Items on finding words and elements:
* start *

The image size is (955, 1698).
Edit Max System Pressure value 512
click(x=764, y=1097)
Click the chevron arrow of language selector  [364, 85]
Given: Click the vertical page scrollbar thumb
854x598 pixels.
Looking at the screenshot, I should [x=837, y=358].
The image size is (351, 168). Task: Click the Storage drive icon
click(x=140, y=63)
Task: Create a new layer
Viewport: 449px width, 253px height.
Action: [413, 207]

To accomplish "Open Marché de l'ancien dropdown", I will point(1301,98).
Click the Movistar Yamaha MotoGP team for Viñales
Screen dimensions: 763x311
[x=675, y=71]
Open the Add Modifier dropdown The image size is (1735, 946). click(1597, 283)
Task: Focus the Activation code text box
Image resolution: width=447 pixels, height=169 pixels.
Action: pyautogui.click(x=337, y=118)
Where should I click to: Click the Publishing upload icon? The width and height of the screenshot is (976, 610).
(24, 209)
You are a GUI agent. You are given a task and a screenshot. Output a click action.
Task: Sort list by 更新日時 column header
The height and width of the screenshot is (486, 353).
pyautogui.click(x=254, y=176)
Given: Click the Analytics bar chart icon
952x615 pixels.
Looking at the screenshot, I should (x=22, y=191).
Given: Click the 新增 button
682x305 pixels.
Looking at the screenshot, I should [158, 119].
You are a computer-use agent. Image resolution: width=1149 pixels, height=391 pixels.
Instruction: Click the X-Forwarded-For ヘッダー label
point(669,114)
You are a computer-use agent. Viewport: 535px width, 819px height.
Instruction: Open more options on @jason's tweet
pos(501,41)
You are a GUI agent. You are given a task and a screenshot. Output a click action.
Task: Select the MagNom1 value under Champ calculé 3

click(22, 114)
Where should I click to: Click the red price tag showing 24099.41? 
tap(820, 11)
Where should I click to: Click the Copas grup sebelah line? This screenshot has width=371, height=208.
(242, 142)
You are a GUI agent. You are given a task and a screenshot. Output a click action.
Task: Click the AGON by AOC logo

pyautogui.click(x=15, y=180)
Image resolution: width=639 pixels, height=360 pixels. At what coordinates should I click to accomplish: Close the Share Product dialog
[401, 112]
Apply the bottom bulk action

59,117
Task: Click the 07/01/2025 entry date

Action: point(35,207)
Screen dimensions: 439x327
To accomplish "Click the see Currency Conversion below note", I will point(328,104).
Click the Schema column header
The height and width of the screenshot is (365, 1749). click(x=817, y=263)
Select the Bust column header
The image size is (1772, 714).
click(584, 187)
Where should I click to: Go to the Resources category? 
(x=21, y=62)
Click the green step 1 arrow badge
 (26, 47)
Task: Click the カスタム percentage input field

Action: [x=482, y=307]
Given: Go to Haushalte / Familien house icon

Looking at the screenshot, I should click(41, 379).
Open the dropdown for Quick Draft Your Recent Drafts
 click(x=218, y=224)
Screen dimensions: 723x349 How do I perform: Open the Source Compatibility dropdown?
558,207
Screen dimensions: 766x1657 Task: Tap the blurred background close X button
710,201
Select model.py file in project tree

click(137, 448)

* end *

(Short problem) Convert every line of the items above into a JSON list of strings, one string per line, leaving out blank lines.

(Answer to the problem)
[
  "The image size is (955, 1698).",
  "Edit Max System Pressure value 512",
  "click(x=764, y=1097)",
  "Click the chevron arrow of language selector  [364, 85]",
  "Given: Click the vertical page scrollbar thumb",
  "854x598 pixels.",
  "Looking at the screenshot, I should [x=837, y=358].",
  "The image size is (351, 168). Task: Click the Storage drive icon",
  "click(x=140, y=63)",
  "Task: Create a new layer",
  "Viewport: 449px width, 253px height.",
  "Action: [413, 207]",
  "To accomplish \"Open Marché de l'ancien dropdown\", I will point(1301,98).",
  "Click the Movistar Yamaha MotoGP team for Viñales",
  "Screen dimensions: 763x311",
  "[x=675, y=71]",
  "Open the Add Modifier dropdown The image size is (1735, 946). click(1597, 283)",
  "Task: Focus the Activation code text box",
  "Image resolution: width=447 pixels, height=169 pixels.",
  "Action: pyautogui.click(x=337, y=118)",
  "Where should I click to: Click the Publishing upload icon? The width and height of the screenshot is (976, 610).",
  "(24, 209)",
  "You are a GUI agent. You are given a task and a screenshot. Output a click action.",
  "Task: Sort list by 更新日時 column header",
  "The height and width of the screenshot is (486, 353).",
  "pyautogui.click(x=254, y=176)",
  "Given: Click the Analytics bar chart icon",
  "952x615 pixels.",
  "Looking at the screenshot, I should (x=22, y=191).",
  "Given: Click the 新增 button",
  "682x305 pixels.",
  "Looking at the screenshot, I should [158, 119].",
  "You are a computer-use agent. Image resolution: width=1149 pixels, height=391 pixels.",
  "Instruction: Click the X-Forwarded-For ヘッダー label",
  "point(669,114)",
  "You are a computer-use agent. Viewport: 535px width, 819px height.",
  "Instruction: Open more options on @jason's tweet",
  "pos(501,41)",
  "You are a GUI agent. You are given a task and a screenshot. Output a click action.",
  "Task: Select the MagNom1 value under Champ calculé 3",
  "click(22, 114)",
  "Where should I click to: Click the red price tag showing 24099.41? ",
  "tap(820, 11)",
  "Where should I click to: Click the Copas grup sebelah line? This screenshot has width=371, height=208.",
  "(242, 142)",
  "You are a GUI agent. You are given a task and a screenshot. Output a click action.",
  "Task: Click the AGON by AOC logo",
  "pyautogui.click(x=15, y=180)",
  "Image resolution: width=639 pixels, height=360 pixels. At what coordinates should I click to accomplish: Close the Share Product dialog",
  "[401, 112]",
  "Apply the bottom bulk action",
  "59,117",
  "Task: Click the 07/01/2025 entry date",
  "Action: point(35,207)",
  "Screen dimensions: 439x327",
  "To accomplish \"Click the see Currency Conversion below note\", I will point(328,104).",
  "Click the Schema column header",
  "The height and width of the screenshot is (365, 1749). click(x=817, y=263)",
  "Select the Bust column header",
  "The image size is (1772, 714).",
  "click(584, 187)",
  "Where should I click to: Go to the Resources category? ",
  "(x=21, y=62)",
  "Click the green step 1 arrow badge",
  " (26, 47)",
  "Task: Click the カスタム percentage input field",
  "Action: [x=482, y=307]",
  "Given: Go to Haushalte / Familien house icon",
  "Looking at the screenshot, I should click(41, 379).",
  "Open the dropdown for Quick Draft Your Recent Drafts",
  " click(x=218, y=224)",
  "Screen dimensions: 723x349 How do I perform: Open the Source Compatibility dropdown?",
  "558,207",
  "Screen dimensions: 766x1657 Task: Tap the blurred background close X button",
  "710,201",
  "Select model.py file in project tree",
  "click(137, 448)"
]